◆ Task to carry out: The response should consist of the records that follow, repeated exactly.

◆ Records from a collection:
—————
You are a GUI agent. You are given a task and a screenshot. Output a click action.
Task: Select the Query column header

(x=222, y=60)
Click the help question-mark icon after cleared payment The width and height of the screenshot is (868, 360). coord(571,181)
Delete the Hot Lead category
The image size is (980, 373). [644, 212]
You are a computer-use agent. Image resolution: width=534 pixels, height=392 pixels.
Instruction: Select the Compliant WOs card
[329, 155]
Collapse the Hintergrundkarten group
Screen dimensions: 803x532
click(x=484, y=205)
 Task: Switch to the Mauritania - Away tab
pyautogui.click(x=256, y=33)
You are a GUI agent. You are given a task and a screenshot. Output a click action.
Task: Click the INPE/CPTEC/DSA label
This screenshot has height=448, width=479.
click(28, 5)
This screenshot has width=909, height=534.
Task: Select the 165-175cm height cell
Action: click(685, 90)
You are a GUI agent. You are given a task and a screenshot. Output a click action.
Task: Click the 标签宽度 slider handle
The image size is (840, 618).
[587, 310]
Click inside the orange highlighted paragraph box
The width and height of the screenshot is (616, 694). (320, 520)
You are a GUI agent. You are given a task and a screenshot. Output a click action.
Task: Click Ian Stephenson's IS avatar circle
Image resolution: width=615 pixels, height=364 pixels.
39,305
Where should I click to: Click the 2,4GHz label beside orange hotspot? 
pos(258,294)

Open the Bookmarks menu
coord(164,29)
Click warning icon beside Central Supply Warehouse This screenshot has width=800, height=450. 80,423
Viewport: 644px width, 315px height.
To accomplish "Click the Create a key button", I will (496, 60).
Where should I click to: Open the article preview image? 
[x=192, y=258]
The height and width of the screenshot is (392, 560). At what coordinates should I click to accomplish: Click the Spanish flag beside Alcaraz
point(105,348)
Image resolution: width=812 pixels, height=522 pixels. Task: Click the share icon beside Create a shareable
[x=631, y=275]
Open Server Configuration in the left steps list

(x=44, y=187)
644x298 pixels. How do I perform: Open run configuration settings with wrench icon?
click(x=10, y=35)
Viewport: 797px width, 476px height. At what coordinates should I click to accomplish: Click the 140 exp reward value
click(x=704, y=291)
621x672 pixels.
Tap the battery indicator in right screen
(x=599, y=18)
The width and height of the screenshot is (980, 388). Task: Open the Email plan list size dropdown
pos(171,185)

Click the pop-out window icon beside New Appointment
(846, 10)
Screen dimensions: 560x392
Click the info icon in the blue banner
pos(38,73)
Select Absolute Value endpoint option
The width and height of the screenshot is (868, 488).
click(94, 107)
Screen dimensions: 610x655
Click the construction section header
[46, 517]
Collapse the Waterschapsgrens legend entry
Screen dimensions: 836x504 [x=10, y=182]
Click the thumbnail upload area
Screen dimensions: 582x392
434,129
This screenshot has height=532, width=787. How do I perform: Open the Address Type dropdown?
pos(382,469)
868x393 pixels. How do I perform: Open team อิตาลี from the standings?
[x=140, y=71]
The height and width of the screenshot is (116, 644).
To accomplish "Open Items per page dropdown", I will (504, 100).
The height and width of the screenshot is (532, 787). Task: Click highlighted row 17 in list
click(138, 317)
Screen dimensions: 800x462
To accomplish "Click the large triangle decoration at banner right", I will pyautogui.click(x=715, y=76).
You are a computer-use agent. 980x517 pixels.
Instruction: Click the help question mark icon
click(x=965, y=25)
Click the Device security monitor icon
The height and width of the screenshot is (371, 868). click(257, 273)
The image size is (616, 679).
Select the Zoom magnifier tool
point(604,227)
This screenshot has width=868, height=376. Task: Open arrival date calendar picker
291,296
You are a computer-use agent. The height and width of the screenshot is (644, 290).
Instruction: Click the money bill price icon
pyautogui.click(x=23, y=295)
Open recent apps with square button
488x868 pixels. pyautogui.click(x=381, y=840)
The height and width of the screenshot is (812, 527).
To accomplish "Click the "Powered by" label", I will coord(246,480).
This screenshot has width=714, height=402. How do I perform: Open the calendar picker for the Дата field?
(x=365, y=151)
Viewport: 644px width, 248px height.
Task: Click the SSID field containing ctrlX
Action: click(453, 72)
—————
◆ Answer section:
You are a GUI agent. You are given a task and a screenshot. Output a click action.
Task: Select the Query column header

(x=222, y=60)
Click the help question-mark icon after cleared payment The width and height of the screenshot is (868, 360). coord(571,181)
Delete the Hot Lead category
The image size is (980, 373). [644, 212]
You are a computer-use agent. Image resolution: width=534 pixels, height=392 pixels.
Instruction: Select the Compliant WOs card
[329, 155]
Collapse the Hintergrundkarten group
Screen dimensions: 803x532
click(x=484, y=205)
 Task: Switch to the Mauritania - Away tab
pyautogui.click(x=256, y=33)
You are a GUI agent. You are given a task and a screenshot. Output a click action.
Task: Click the INPE/CPTEC/DSA label
This screenshot has height=448, width=479.
click(28, 5)
This screenshot has width=909, height=534.
Task: Select the 165-175cm height cell
Action: click(685, 90)
You are a GUI agent. You are given a task and a screenshot. Output a click action.
Task: Click the 标签宽度 slider handle
The image size is (840, 618).
[587, 310]
Click inside the orange highlighted paragraph box
The width and height of the screenshot is (616, 694). (320, 520)
You are a GUI agent. You are given a task and a screenshot. Output a click action.
Task: Click Ian Stephenson's IS avatar circle
Image resolution: width=615 pixels, height=364 pixels.
39,305
Where should I click to: Click the 2,4GHz label beside orange hotspot? 
pos(258,294)

Open the Bookmarks menu
coord(164,29)
Click warning icon beside Central Supply Warehouse This screenshot has width=800, height=450. 80,423
Viewport: 644px width, 315px height.
To accomplish "Click the Create a key button", I will (496, 60).
Where should I click to: Open the article preview image? 
[x=192, y=258]
The height and width of the screenshot is (392, 560). At what coordinates should I click to accomplish: Click the Spanish flag beside Alcaraz
point(105,348)
Image resolution: width=812 pixels, height=522 pixels. Task: Click the share icon beside Create a shareable
[x=631, y=275]
Open Server Configuration in the left steps list

(x=44, y=187)
644x298 pixels. How do I perform: Open run configuration settings with wrench icon?
click(x=10, y=35)
Viewport: 797px width, 476px height. At what coordinates should I click to accomplish: Click the 140 exp reward value
click(x=704, y=291)
621x672 pixels.
Tap the battery indicator in right screen
(x=599, y=18)
The width and height of the screenshot is (980, 388). Task: Open the Email plan list size dropdown
pos(171,185)

Click the pop-out window icon beside New Appointment
(846, 10)
Screen dimensions: 560x392
Click the info icon in the blue banner
pos(38,73)
Select Absolute Value endpoint option
The width and height of the screenshot is (868, 488).
click(94, 107)
Screen dimensions: 610x655
Click the construction section header
[46, 517]
Collapse the Waterschapsgrens legend entry
Screen dimensions: 836x504 [x=10, y=182]
Click the thumbnail upload area
Screen dimensions: 582x392
434,129
This screenshot has height=532, width=787. How do I perform: Open the Address Type dropdown?
pos(382,469)
868x393 pixels. How do I perform: Open team อิตาลี from the standings?
[x=140, y=71]
The height and width of the screenshot is (116, 644).
To accomplish "Open Items per page dropdown", I will (504, 100).
The height and width of the screenshot is (532, 787). Task: Click highlighted row 17 in list
click(138, 317)
Screen dimensions: 800x462
To accomplish "Click the large triangle decoration at banner right", I will pyautogui.click(x=715, y=76).
You are a computer-use agent. 980x517 pixels.
Instruction: Click the help question mark icon
click(x=965, y=25)
Click the Device security monitor icon
The height and width of the screenshot is (371, 868). click(257, 273)
The image size is (616, 679).
Select the Zoom magnifier tool
point(604,227)
This screenshot has width=868, height=376. Task: Open arrival date calendar picker
291,296
You are a computer-use agent. The height and width of the screenshot is (644, 290).
Instruction: Click the money bill price icon
pyautogui.click(x=23, y=295)
Open recent apps with square button
488x868 pixels. pyautogui.click(x=381, y=840)
The height and width of the screenshot is (812, 527).
To accomplish "Click the "Powered by" label", I will coord(246,480).
This screenshot has width=714, height=402. How do I perform: Open the calendar picker for the Дата field?
(x=365, y=151)
Viewport: 644px width, 248px height.
Task: Click the SSID field containing ctrlX
Action: click(453, 72)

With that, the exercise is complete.